Since we announced my ALS diagnosis many of our friends and family have asked how they can help us and some suggested we start a GoFundMe to raise money for some of our bucket list items.

There's a lot more, we had our whole lives ahead of us! We will truly appreciate any little bit that is donated! Thank you all for your love and support!

Love,

Mel and Kris

Here's the story!

On Thursday, February 10th, I was diagnosed with Amyotrophic Lateral Sclerosis (ALS), also known as Lou Gehrig's Disease. It's a progressive neurodegenerative disease that affects nerve cells in the brain and spinal cord. There is no cure for ALS, yet. My diagnosis was early in the disease progression so we are hopeful that means I will live longer with it than most. 
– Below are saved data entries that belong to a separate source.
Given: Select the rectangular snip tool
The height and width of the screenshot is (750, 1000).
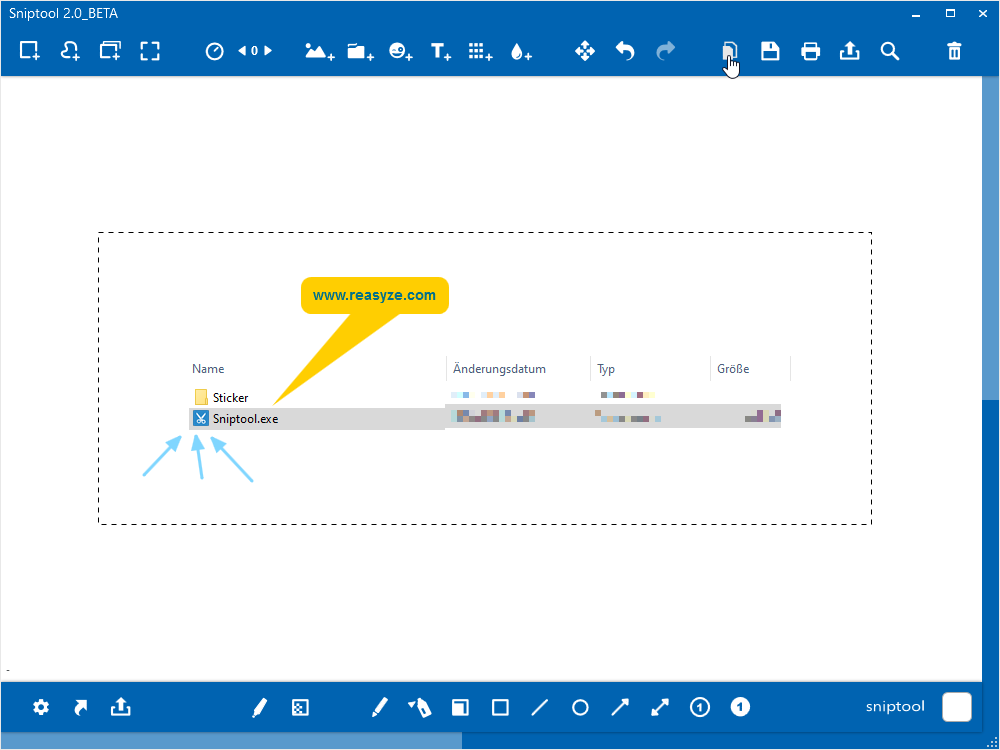Looking at the screenshot, I should tap(29, 50).
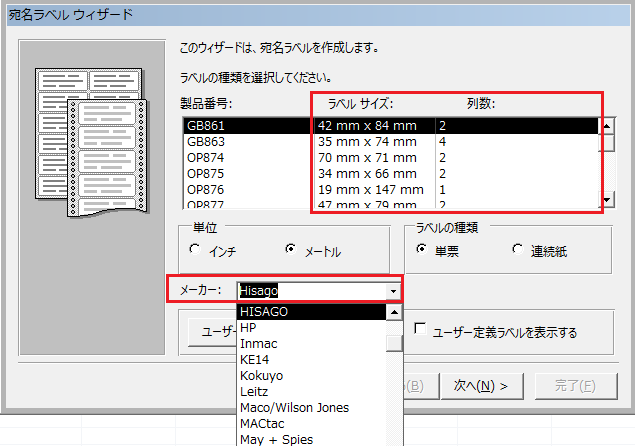Select the メートル unit radio button
This screenshot has height=446, width=635.
coord(291,250)
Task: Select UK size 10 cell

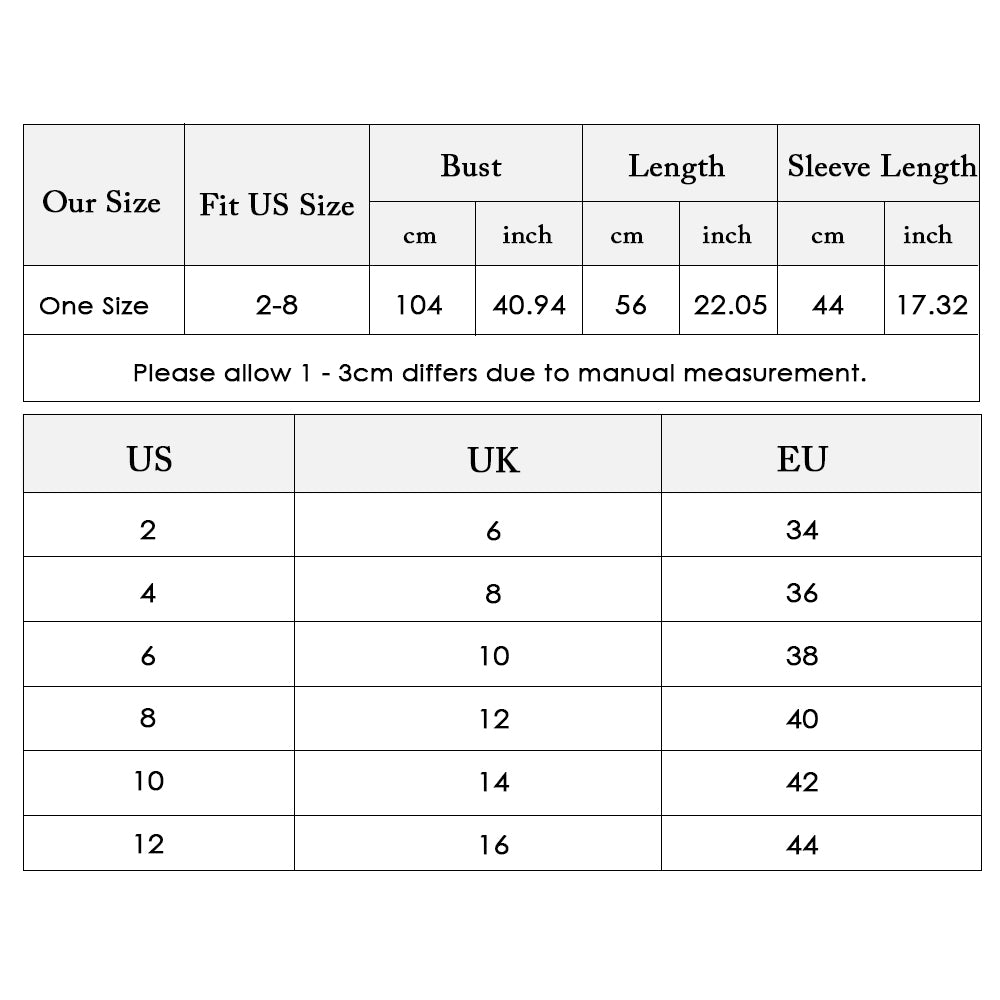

Right now I have weakness in my hands and arms, but eventually may lose my mobility, my ability to speak, eat, and breathe. I have faith that God will remain by my side through this. I have hope that God will deliver a cure to all suffering this disease one day, including me. Until then, we will be living life to the fullest for as long as I can, spending a lot of time with family, and checking off some items on my bucket list. We will do everything possible to slow it's progression and hopefully be blessed with a cure. 

Military Veterans are 60% more likely to be diagnosed with ALS. My illness is connected to my military service and my care will be fully covered by the VA. We are extremely thankful that we will be well supported and remain proud of my military service despite this diagnosis. My family have been amazing. We are warriors and we will not back down. ALS can kick rocks!